- _Extrait fourni_:
_ _ _
En Allemagne, la politique de démantèlement de l’État providence menée dans le cadre de l’agenda 2010 par le chancelier Gerhard Schröder et sa coalition SPD-Verts a contribué à la recomposition de la gauche après les législatives de septembre 2005. Les sociaux-démocrates du SPD ont été désavoués par les électeurs. Le gouvernement sortant a finalement réussi à sauver les meubles face à l’Union chrétienne-démocrate (CDU-CSU) d’Angela Merkel. Ce scrutin a donné lieu à une grande coalition CDU-CSU et SPD, tant les deux partis se sont retrouvés au coude à coude avec 225 sièges pour la CDU contre 222 pour le SPD. Mais la surprise est venue de la gauche de la gauche, représentée par le tout nouveau Linkspartei d’Oskar Lafontaine, qui a totalisé contre toute attente 8,7 % des suffrages, et raflé 54 sièges !

L’incapacité des sociaux-démocrates à imposer un modèle social européen explique cette percée de la gauche radicale. Le taux de chômage élevé et persistant, la création de fonds de pension, les réformes du système des retraites, de l’assurance-maladie (obligeant les assurés à payer 10 euros par trimestre pour les consultations sans être remboursés), celle du système d’indemnisation du chômage, qui touche de plein fouet les chômeurs de longue durée, ont été autant de mesures dénoncées par Oskar Lafontaine et ont permis à son parti de rencontrer une telle adhésion auprès d’un électorat déçu par les dérives libérales du SPD.
_ _ _
- _Liste fournie_:
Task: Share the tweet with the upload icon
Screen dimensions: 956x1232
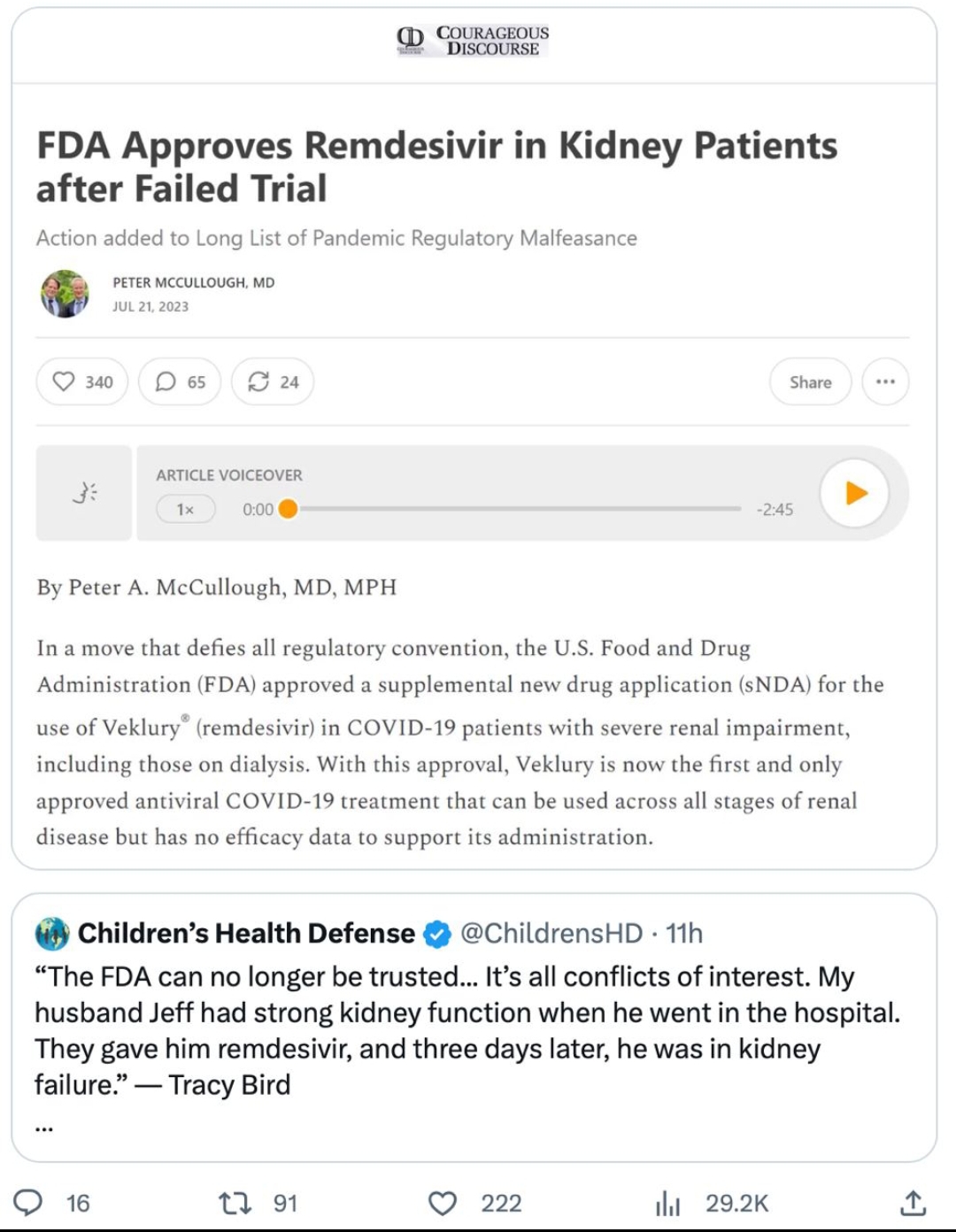Action: [x=913, y=1203]

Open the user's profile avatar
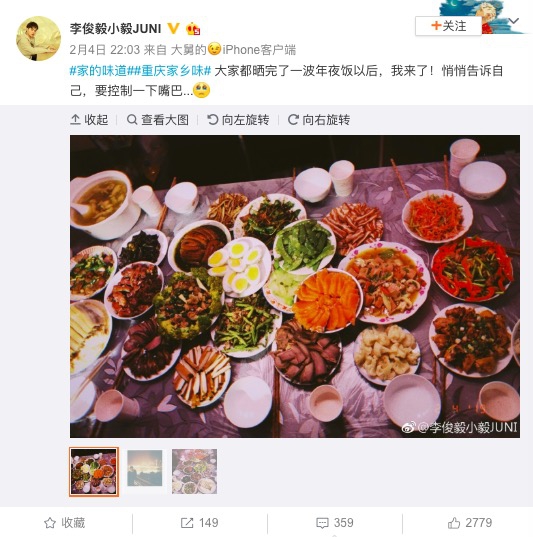(38, 38)
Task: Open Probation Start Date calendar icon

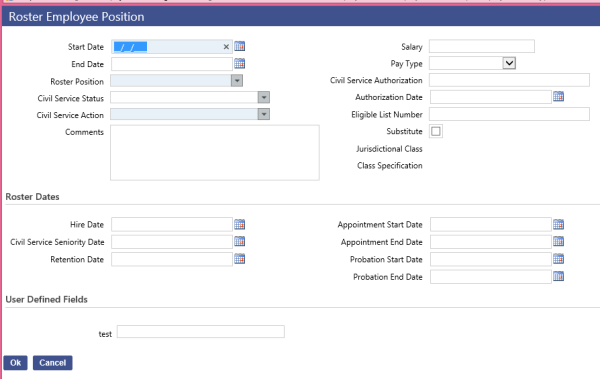Action: [558, 259]
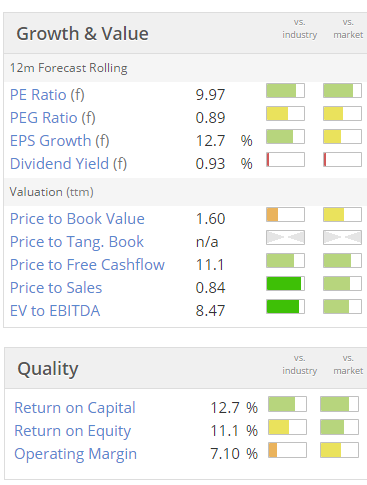Image resolution: width=367 pixels, height=485 pixels.
Task: Open the Price to Sales link
Action: 56,288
_ _ _
- _Actions requises_:
1. D'après l'extrait fourni, combien de sièges le Linkspartei a-t-il remportés ?
2. Veuillez relever tous les systèmes dont l'extrait fourni mentionne la réforme.

- _Solutions par tâche_:
1. 54 sièges.

2.
- le système des retraites
- l'assurance-maladie
- le système d'indemnisation du chômage